Is Sugarcandy Mountain a metaphor or symbol for heaven?
As described by Moses, Sugarcandy Mountain does, indeed, seem to be likened to heaven.
In Chapter 2 of Animal Farm after the death of Major, the animals hold secret meetings while Mr. Jones sleeps, discussing the possibility of revolution. In her simplicity Mollie, the white mare, asks, "Will there still be sugar after the Rebellion?" Thus, at least for her, sugar represents a delicacy and pure happiness. Later on, Moses, "Mr. Jones's especial pet," who, perhaps, represents Rasputin, the religious ascetic and mystic healer who was the confidant of the Czarina Alexandra, tells the animals about the existence of "a mysterious country" called Sugarcandy Mountain where animals go after they die. So, it would seem that this paradise does symbolize heaven.
It was situated somewhere up in the sky, a little distance beyond the clouds, Moses said. In Sugarcandy Mountain it was Sunday seven days a week, clover was in season all the year round,[also very sweet] and lump sugar and linseed cake grew on the hedges.

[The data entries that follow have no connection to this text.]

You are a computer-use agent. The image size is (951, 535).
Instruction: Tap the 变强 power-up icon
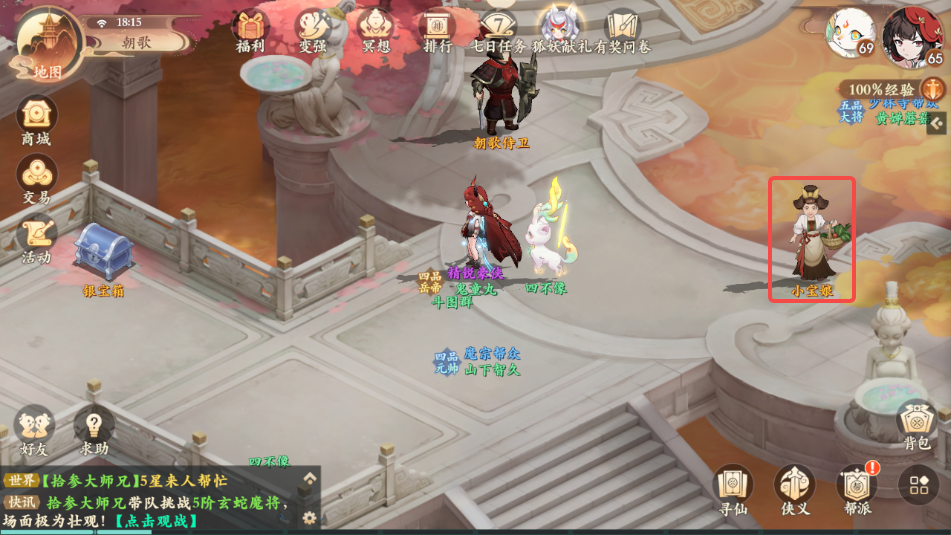point(313,28)
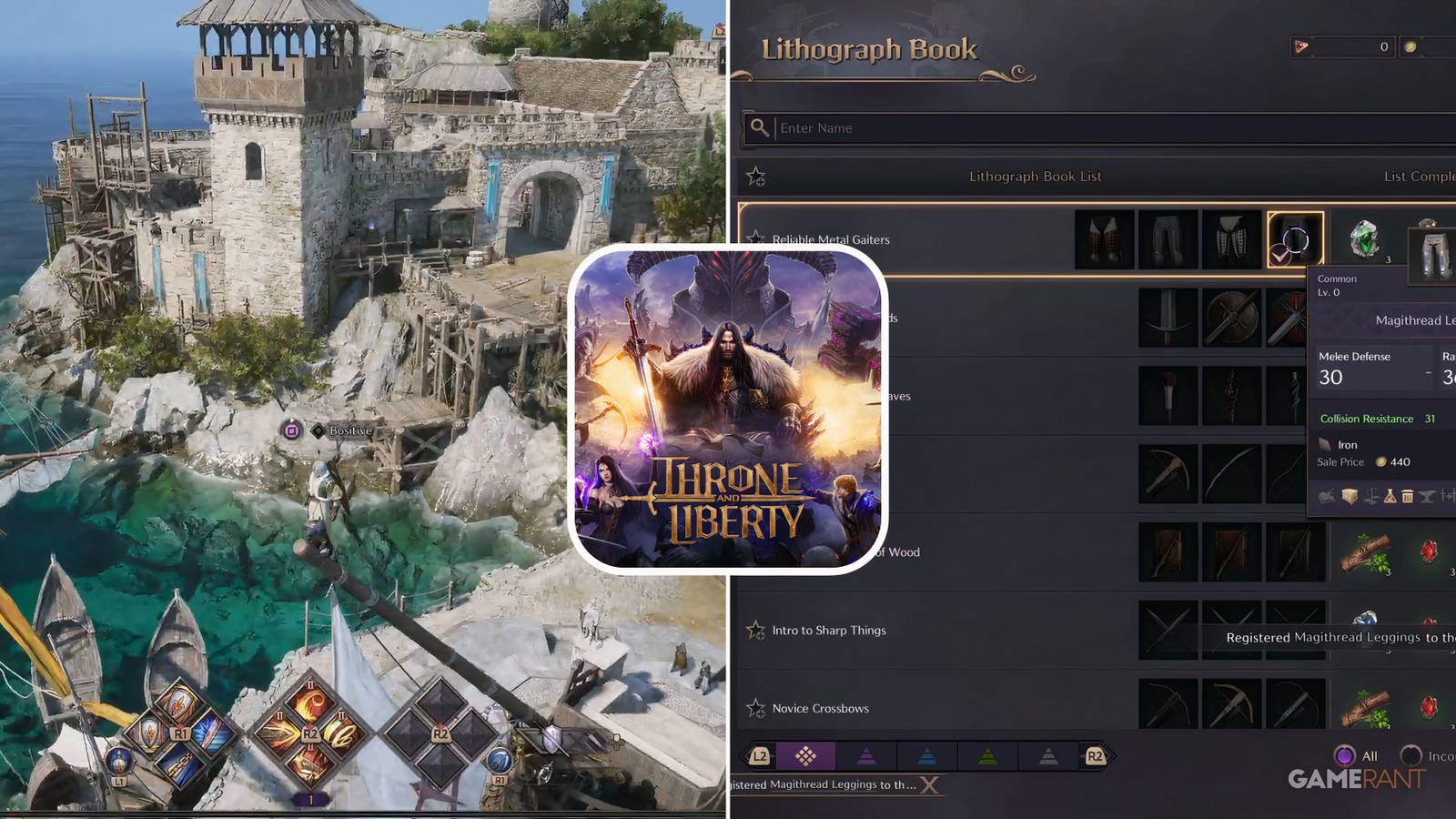Click the checkmarked leggings slot on Reliable Metal Gaiters

point(1296,239)
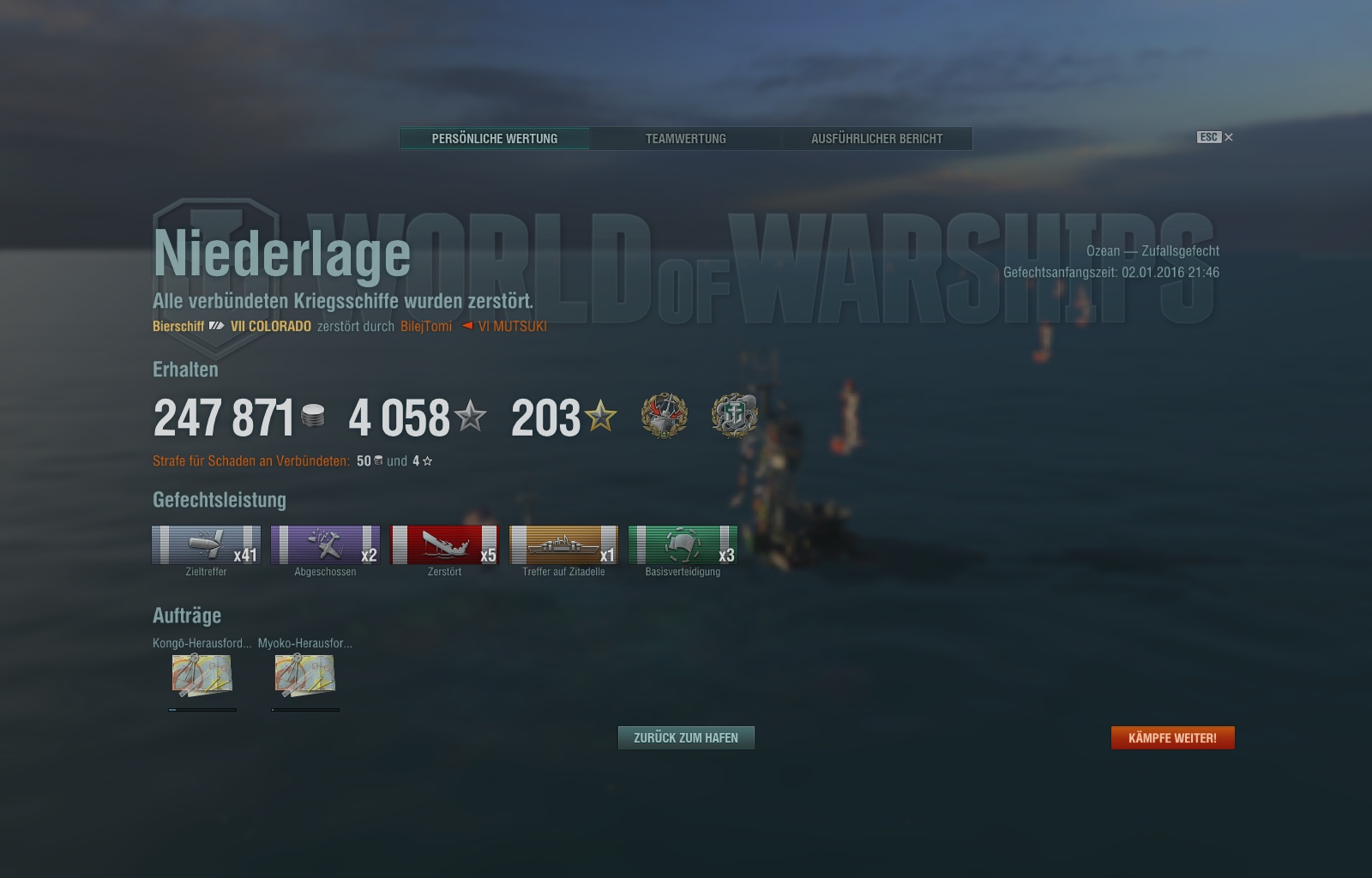Open the Kongō-Herausforderung mission icon
The height and width of the screenshot is (878, 1372).
(202, 675)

Also, as the leaders of the revolution, the pigs make efforts to "counteract the lies put out by Moses." This action parallels the efforts of the Russian Revolution to do away with religion, especially the Russian Orthodox Church, which had a strong influence on the people as "the opiate of the people." Of course, within the Christian religions such as the Russian Orthodox there is the belief in heaven, a mystical place of happiness.